We include products we think are useful for our readers. If you buy through links on this page, we may earn a small commission. Here’s our process.
Fish sauce is a favorite in Southeast Asian-inspired dishes for its umami (full, savory) flavor from fermented fish amino acids.
But what if there’s nothing fishy going on in your kitchen? If you’re out of fish sauce, don’t want to commit to buying a full bottle, or have dietary restrictions, it’s time to reel in a backup plan.
These fish sauce substitutes can help you make your meal a success — even if you’re just relying on what you have on hand.
Oyster sauce can make sure you don’t shuck up this sauté. It’s a good substitute in a pinch, as long as you’re OK with a bit of a sweeter flavor and thicker consistency.
FYI: If it’s too thick for what you need, just add some water to thin the sauce out and get closer to a fish sauce consistency.
How to sub: You can use oyster sauce to replace fish sauce with a 1:1 ratio.
Order oyster sauce online.
If you’re reading this without time to go to the store, don’t worry. Soy sauce is a strong, versatile alternative. And chances are, you probably have at least one leftover soy sauce packet from your last takeout order.
According to a research review, soy sauce is vegan-friendly, and its plant-based amino acids add that umami flavor. If you’re missing the fishy taste, you can add some anchovies.
Just keep in mind, soy sauce is about 879 milligrams of sodium per tablespoon. So, you’ll want to use this ingredient in moderation.
How to sub: You can swap soy sauce for fish sauce with a 1:1 ratio.
Order soy sauce online.
Have some Worcestershire sauce in the fridge from Sunday’s Bloody Marys or BBQ?
You can put that to work as a fish sauce alternative. Worcestershire sauce is also made from fermented fish. So, it holds its own as a source of that umami taste, but it brings a slightly different flavor to the table.
How to sub: Even Steven. You can replace fish sauce at a 1:1 ratio with Worcestershire sauce.
Order Worcestershire sauce online.
If you’re looking to save some sodium, coconut aminos is a great switch to make. While it won’t give you the same strong flavor as fish sauce, you don’t have to worry about getting a coconut taste.
Just keep in mind that even though this is a lower sodium option, you’ll still get 198 milligrams of sodium per tablespoon. If you’re sticking to a strict daily limit, make sure you don’t overdo it.
How to sub: You can replace fish sauce at a 1:1 ratio with coconut aminos. But if you’re looking to cut even more sodium, try starting with less than the recipe calls for and increase it, if needed.
Order coconut aminos online.
If you’ve got some time to pick up a vegan alternative, you’re in luck. Vegan fish sauce makes for an easy, savory swap. It’s typically made from mushrooms or soy amino acids so you can get that umami flavor totally fish-free.

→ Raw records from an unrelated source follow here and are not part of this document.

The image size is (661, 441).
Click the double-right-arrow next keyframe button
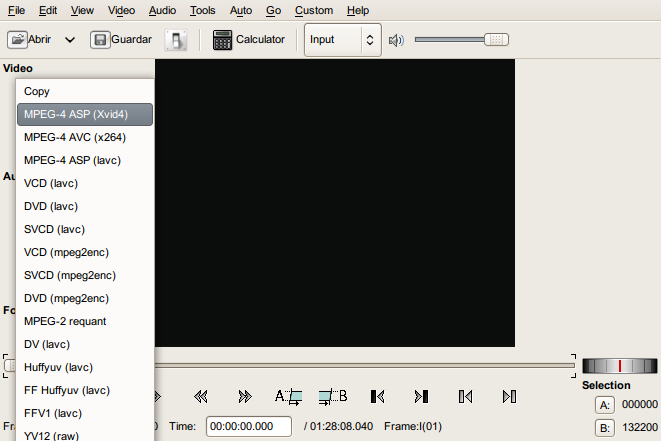[x=244, y=396]
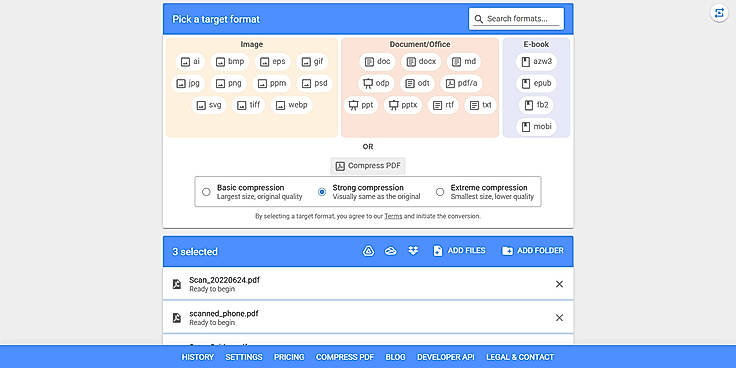
Task: Click the Dropbox upload icon
Action: click(413, 251)
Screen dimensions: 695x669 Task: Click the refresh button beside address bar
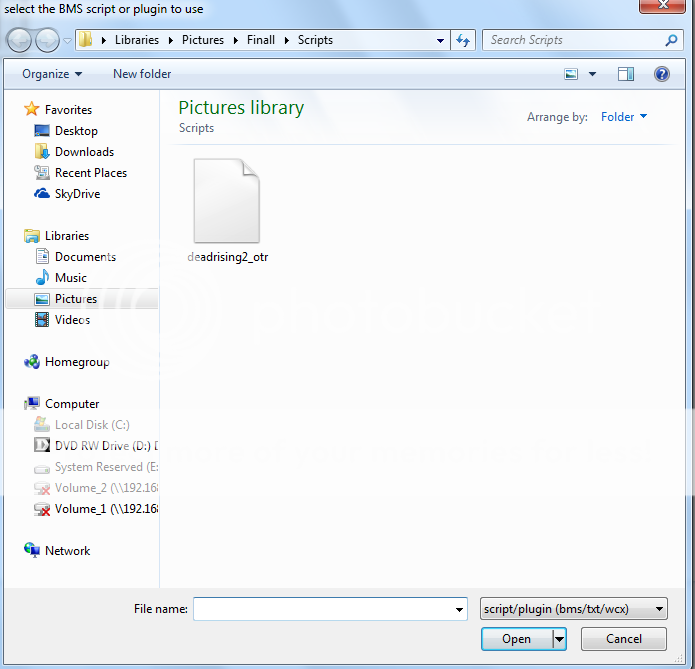(463, 41)
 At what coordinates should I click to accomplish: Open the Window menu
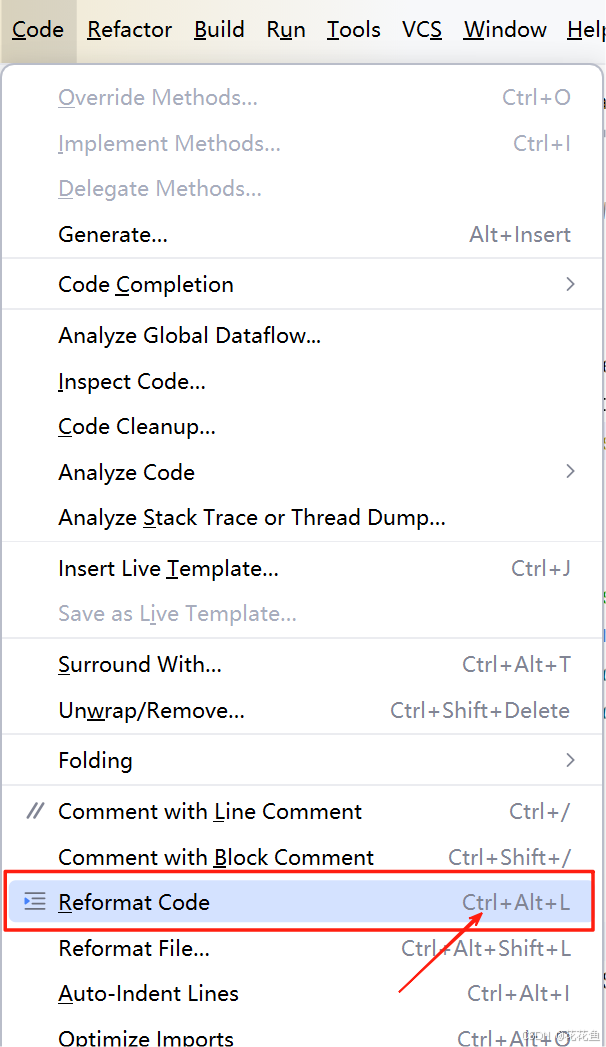[x=504, y=30]
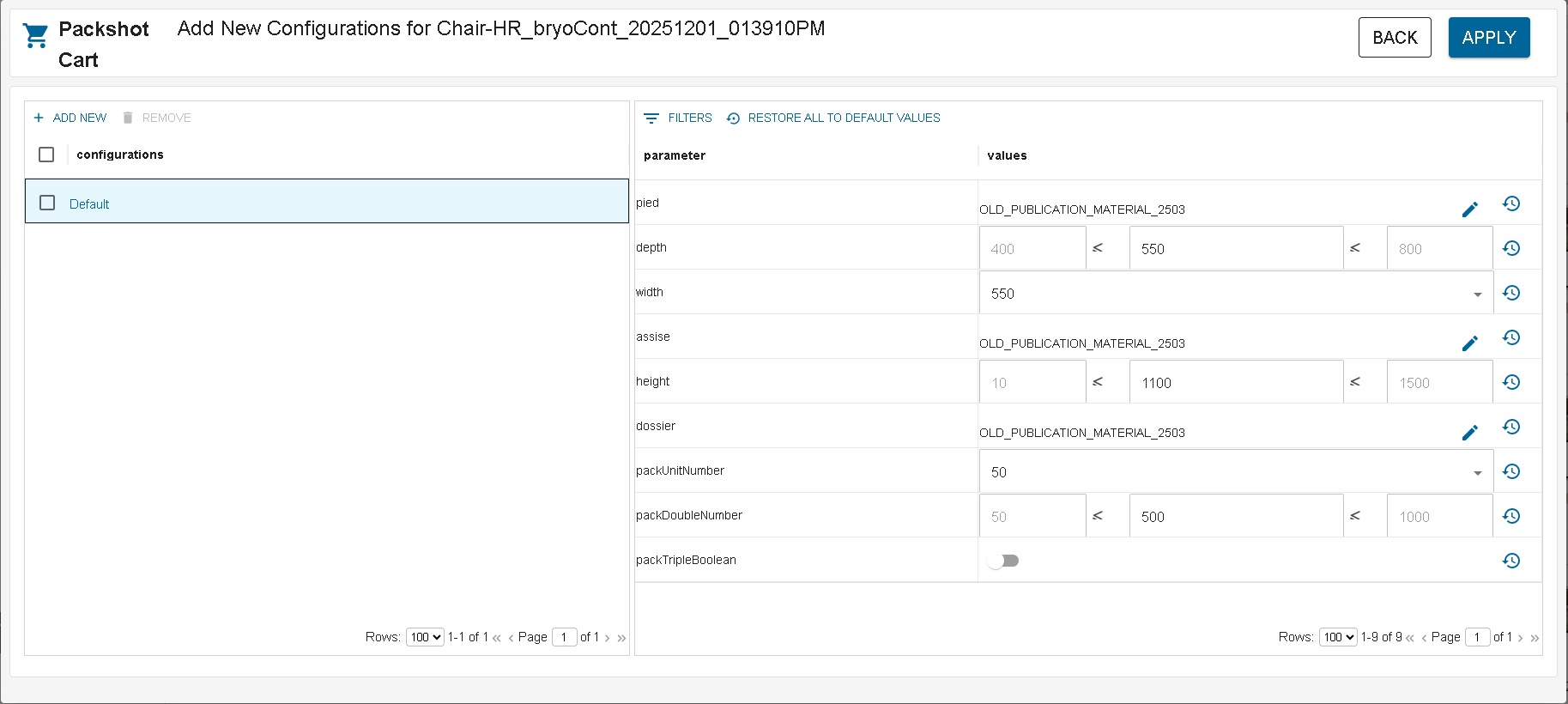
Task: Restore packTripleBoolean to its default
Action: pyautogui.click(x=1511, y=561)
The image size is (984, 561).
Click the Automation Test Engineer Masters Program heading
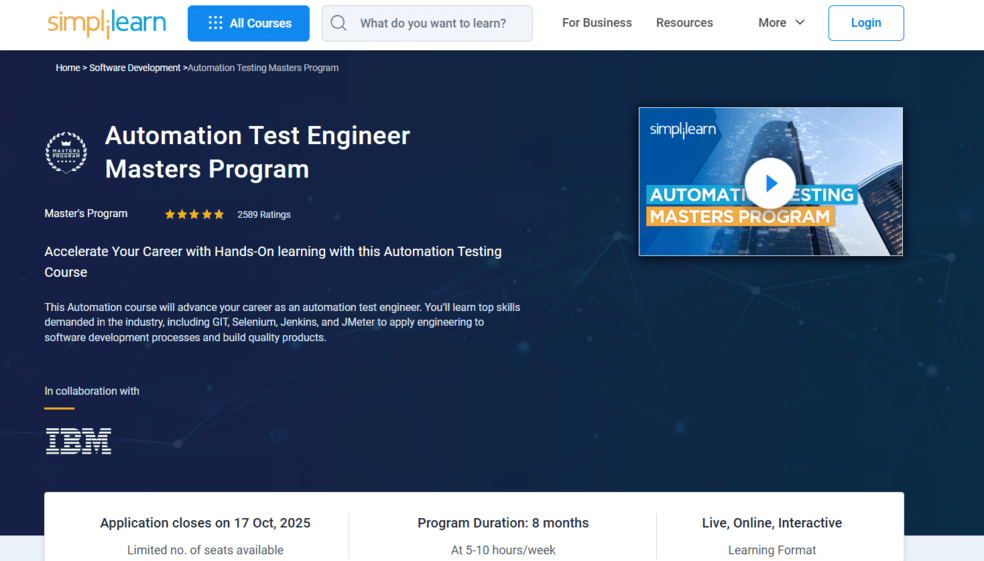pyautogui.click(x=257, y=152)
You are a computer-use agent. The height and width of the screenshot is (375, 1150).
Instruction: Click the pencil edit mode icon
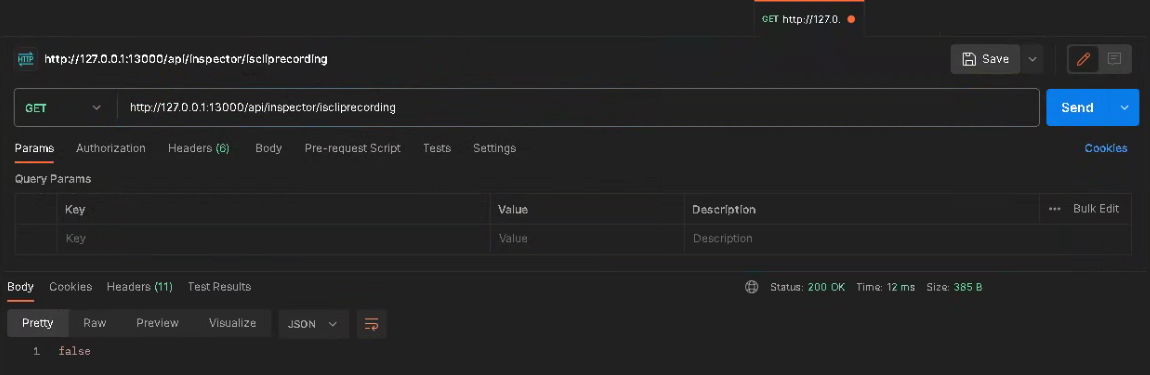(x=1083, y=59)
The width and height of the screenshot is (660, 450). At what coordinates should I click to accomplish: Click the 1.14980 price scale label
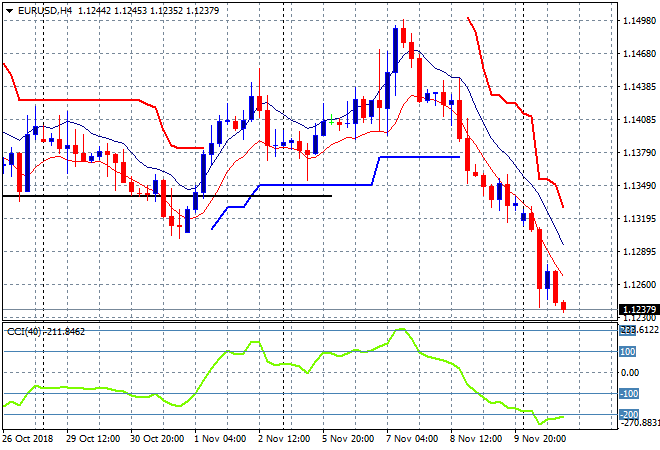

How to sub: This option was born to be a stand-in for traditional fish sauce, so you can sub it in with a 1:1 ratio.
Order vegan fish sauce online.
Fish sauce is a common ingredient in Southeast Asian-inspired dishes, adding the umami or savory flavor to your meal. This unique taste comes from amino acids. So, other plant-based sources, like soy and coconut, can work as stand-ins.
Some alternatives are better than others at taking fish sauce’s place depending on the dish and your dietary restrictions. Consider things like sweetness, consistency, and sodium to make the trade that works for you.